*** Opening Provided records ***
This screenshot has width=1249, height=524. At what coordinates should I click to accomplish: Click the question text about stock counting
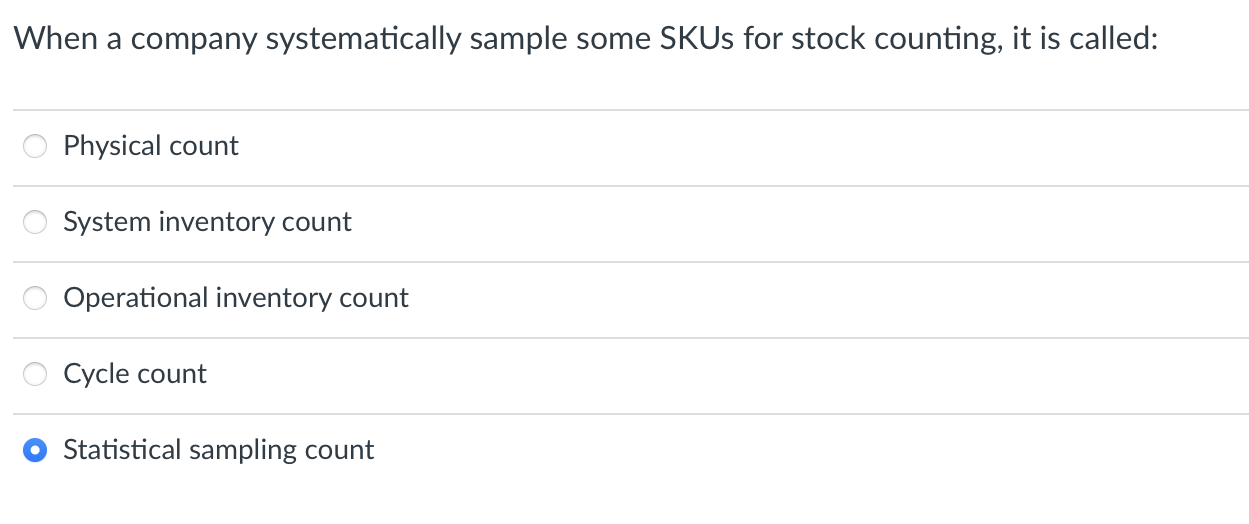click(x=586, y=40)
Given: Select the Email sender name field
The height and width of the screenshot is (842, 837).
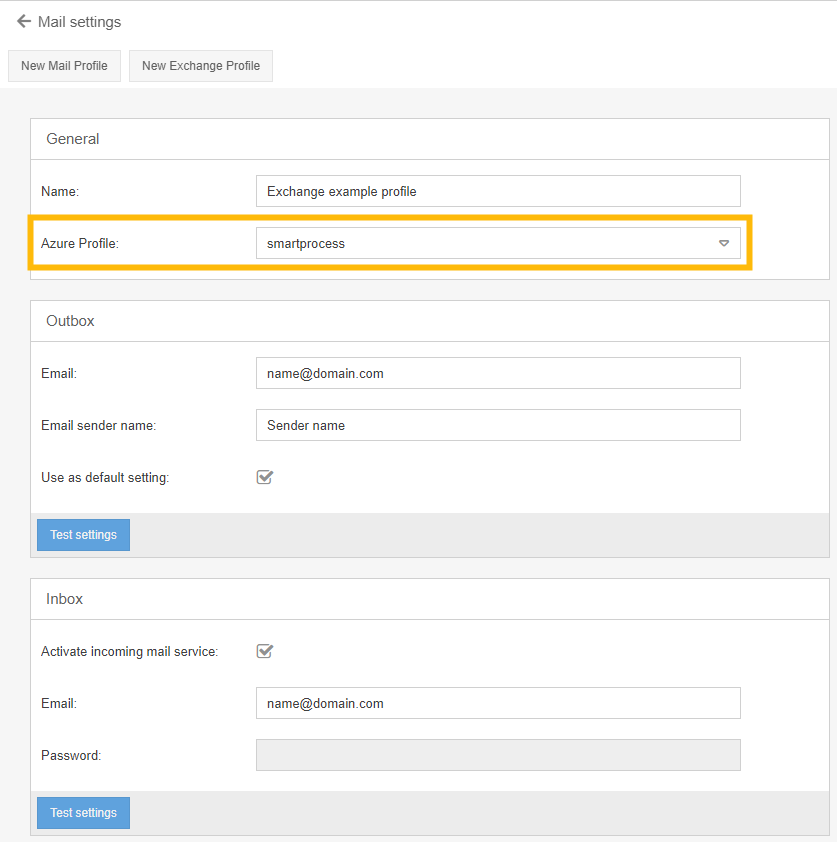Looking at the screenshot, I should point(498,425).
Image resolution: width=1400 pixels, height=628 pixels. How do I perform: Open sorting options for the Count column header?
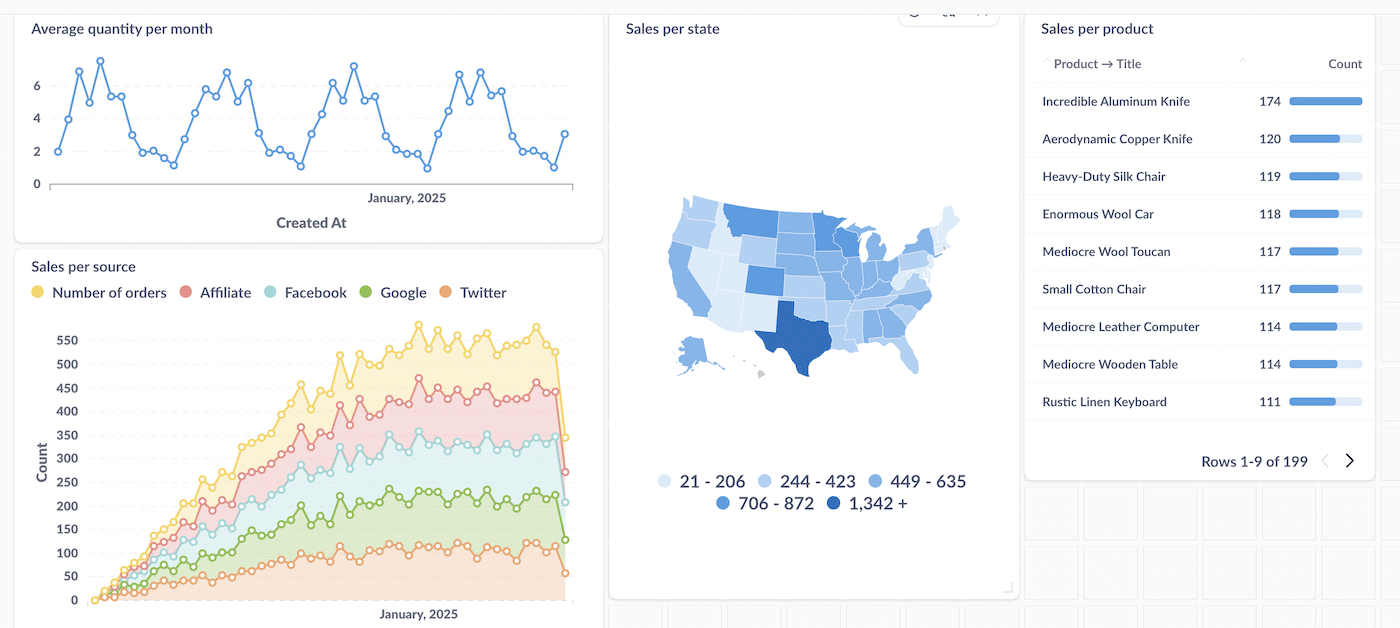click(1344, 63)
*** Closing Provided records ***
*** Opening Provided records ***
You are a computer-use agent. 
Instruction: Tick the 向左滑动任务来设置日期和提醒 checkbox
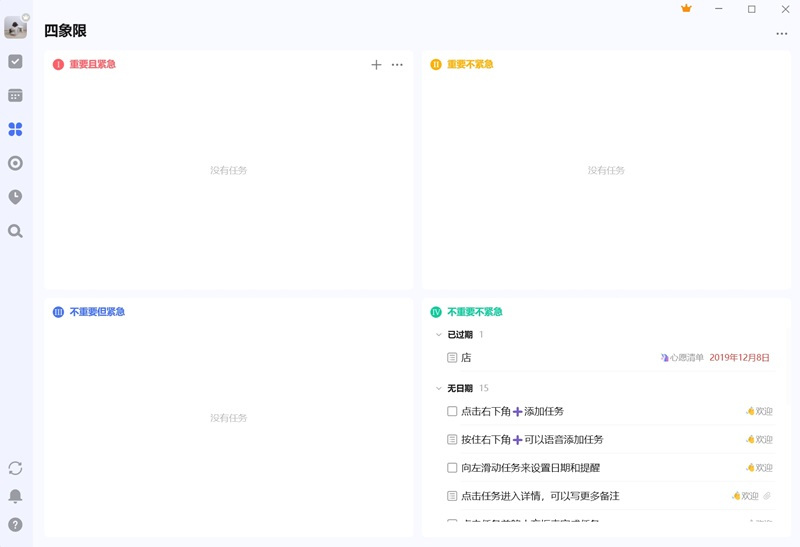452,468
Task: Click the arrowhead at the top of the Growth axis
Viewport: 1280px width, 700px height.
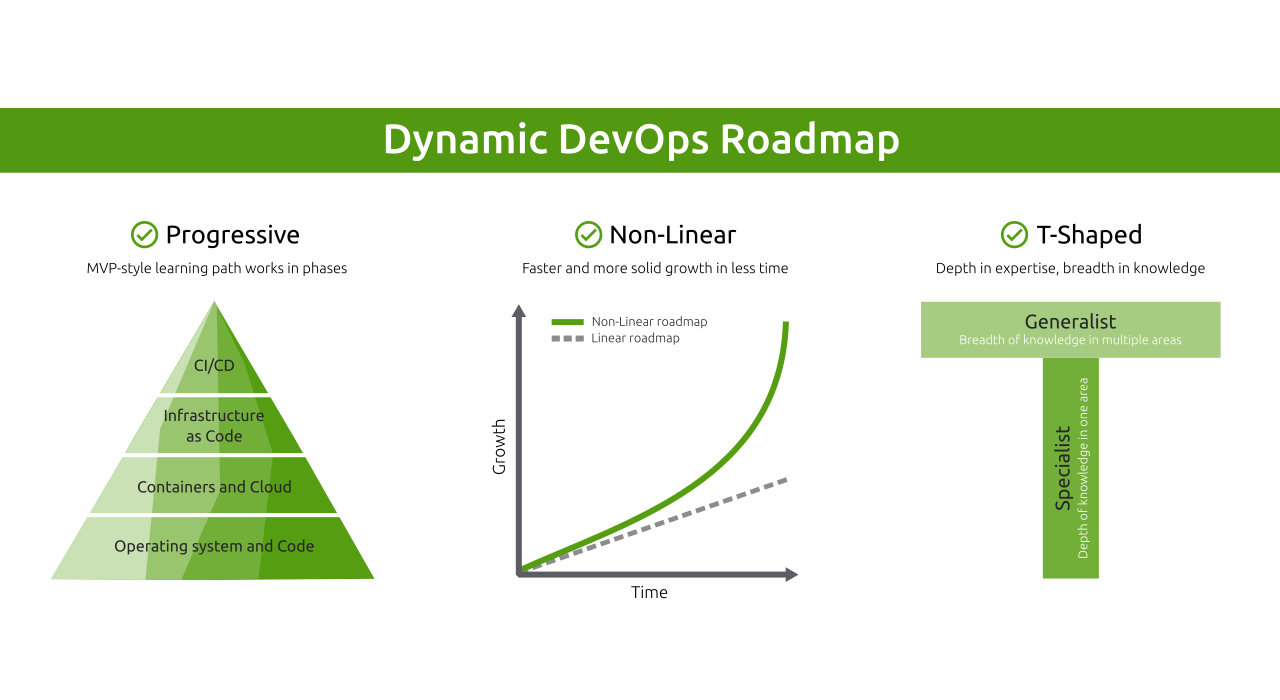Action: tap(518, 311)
*** Closing Provided records ***
▶ [Task description] For this exercise, set down the lines in the entries above from the one with "This screenshot has" through the one with "Given: Select the Email sender name field" exactly as written, without any pictures.

▶ [Answer to the problem]
This screenshot has width=1249, height=524. At what coordinates should I click to accomplish: Click the question text about stock counting
click(x=586, y=40)
Given: Select the Email sender name field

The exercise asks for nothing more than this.